What I’m really looking for is something that sticks in my mind—the prose, the plot, the characters—through the rest of the day. It should be made impossible for me to put this story down. Maybe the prose is new and inventive, or the story is engaging. In general, I find the characters are often what bring it through. “Character” can mean multiple things: it can be a person, a dog, even a house. Whatever the “character” is, though, it needs to engage the reader. In The Mezzanine, by Nicholson Baker, for example, nothing really happens. The minute description of every detail shows the neurotic brain of our narrator, and he comes alive on the page. In A Hundred Years of Solitude, Gabriel García Márquez creates so many characters it’s impossible to keep track of them (one of my pet peeves), yet it works towards the intent of the story. It is the job of the author to bring a reader in, and when I start a story, I’m just another reader. So, to the writer: Make me want to keep reading.
A story creates a world for a reader to enter into. The job of a writer is to make that world “enter-able,” and then to make it interesting to inhabit. This is described remarkably well in J.R.R. Tolkien’s essay, “On Fairy-Stories.” A storyteller creates what Tolkien calls a Secondary World, as opposed to our Primary World. As long as the Secondary World maintains an “inner consistency of reality,” the reader will be able to invest in that world without straining his or her imagination. It’s important to note that “inner consistency of reality” doesn’t necessarily mean realistic. A great example of this is Lewis Carroll’s “Through the Looking Glass.” The world of that story is far from realistic, but the narrator is consistently nonsensical. Everything—from sentence cadence to plot twists—fleshes out that Secondary World. What makes Carroll’s story remarkable isn’t what happens to Alice, it’s The Looking Glass World itself. It’s not just the quality of the bread-and-butter-fly, it’s the world inside which that horribly adorable creature exists. In fact, The Looking Glass World is so easy to live in that we’re often there without Alice—and that seems to be the trick to making a Secondary World strong.

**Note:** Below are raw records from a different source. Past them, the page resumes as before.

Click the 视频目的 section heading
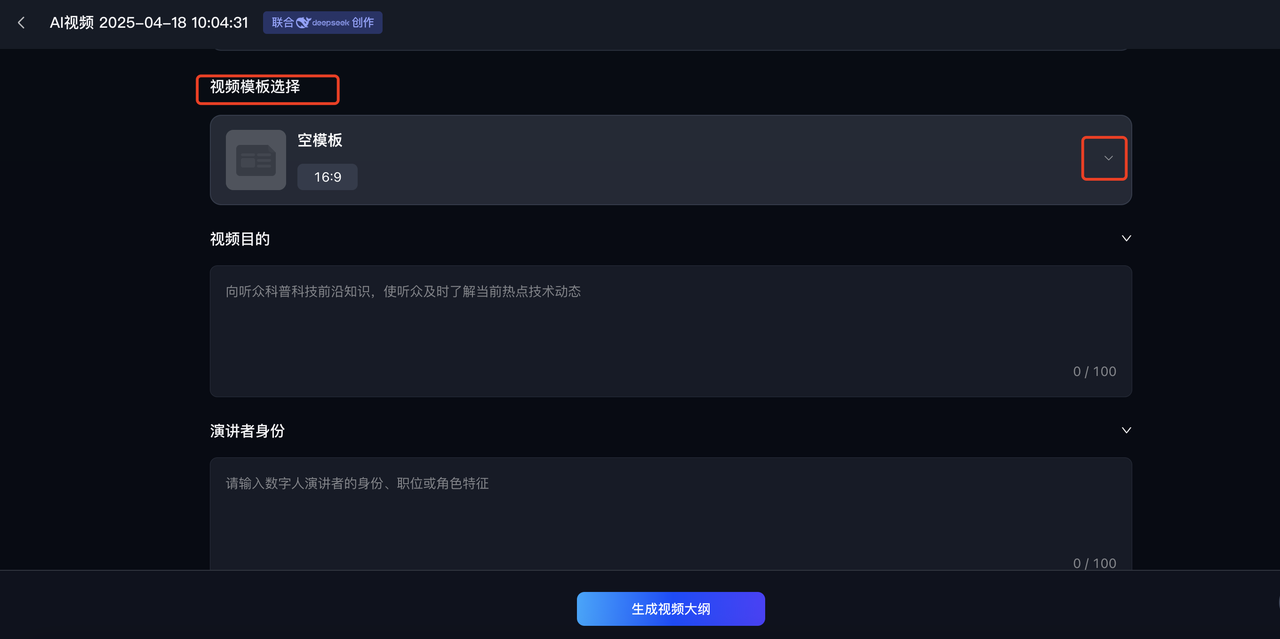The height and width of the screenshot is (639, 1280). pyautogui.click(x=240, y=239)
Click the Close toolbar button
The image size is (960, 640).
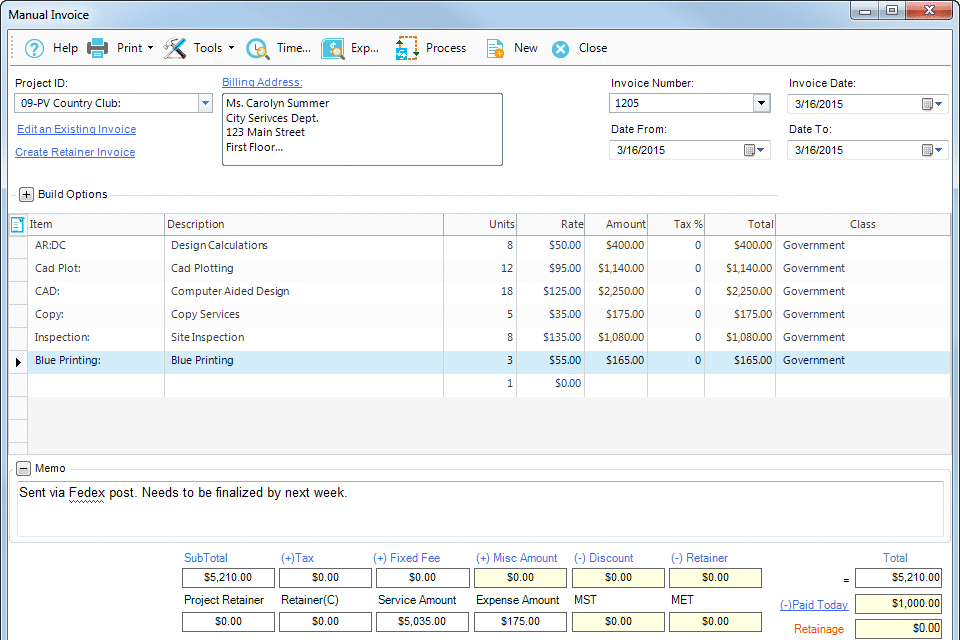click(561, 48)
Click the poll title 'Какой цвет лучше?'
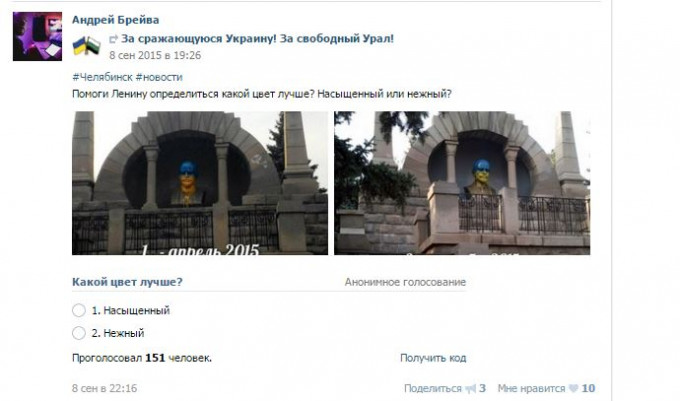The height and width of the screenshot is (401, 680). point(127,282)
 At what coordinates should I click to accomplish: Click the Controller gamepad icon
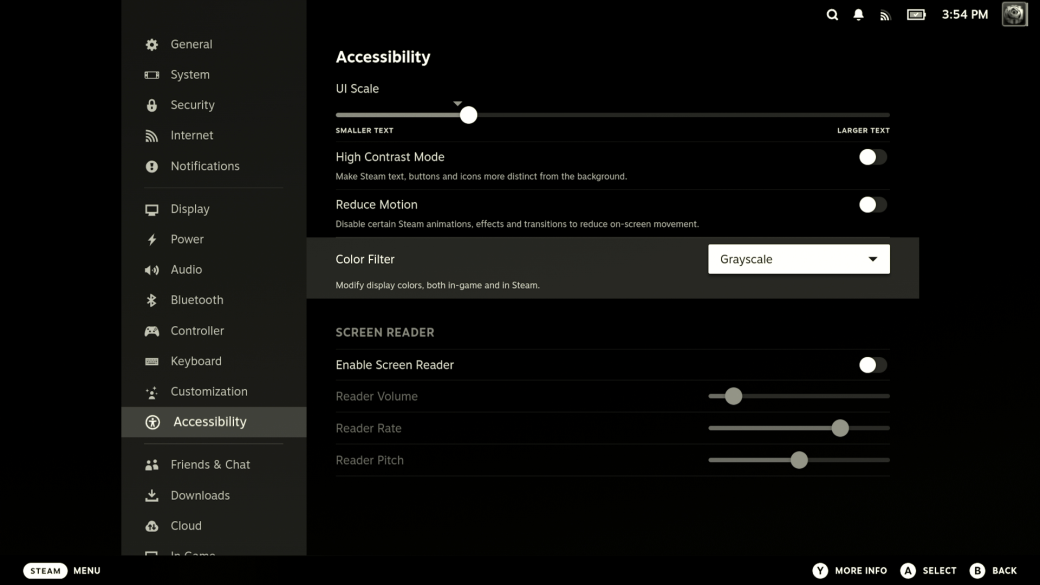(152, 331)
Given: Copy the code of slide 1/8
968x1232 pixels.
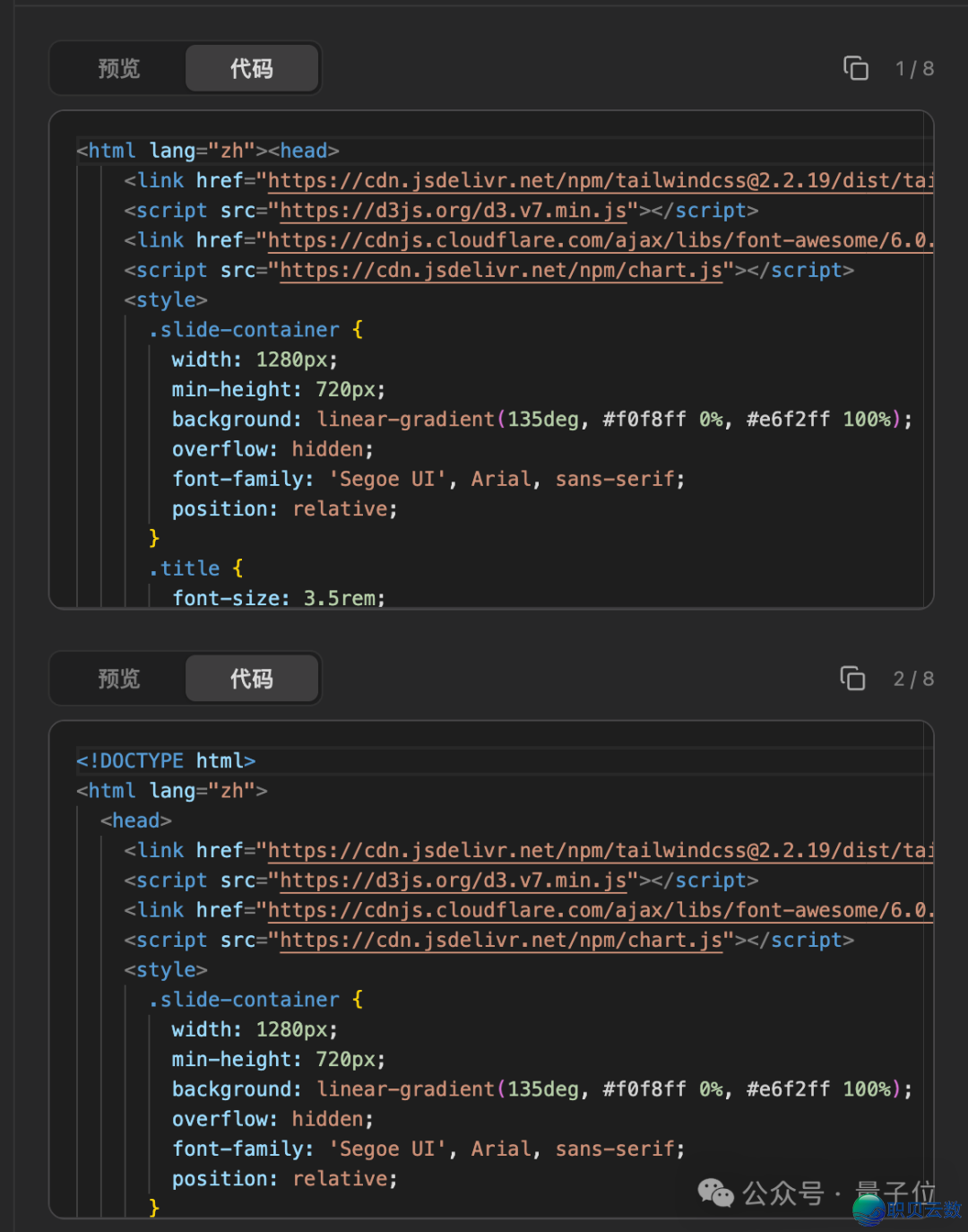Looking at the screenshot, I should click(x=856, y=68).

Often, the reason a story is “good” is because the Secondary World is multidimensional enough to invest in. This isn’t true just for fantasy. Tom Sawyer’s actions are believable because both Twain’s descriptions and dialogue are tuned in tandem. Of course, there are no obvious rules. As Tolkien says, anyone can write “the green sun.” But a good story will go beyond that. In Tolkien’s words, a good story will “make a Secondary World inside which the green sun [is] credible.”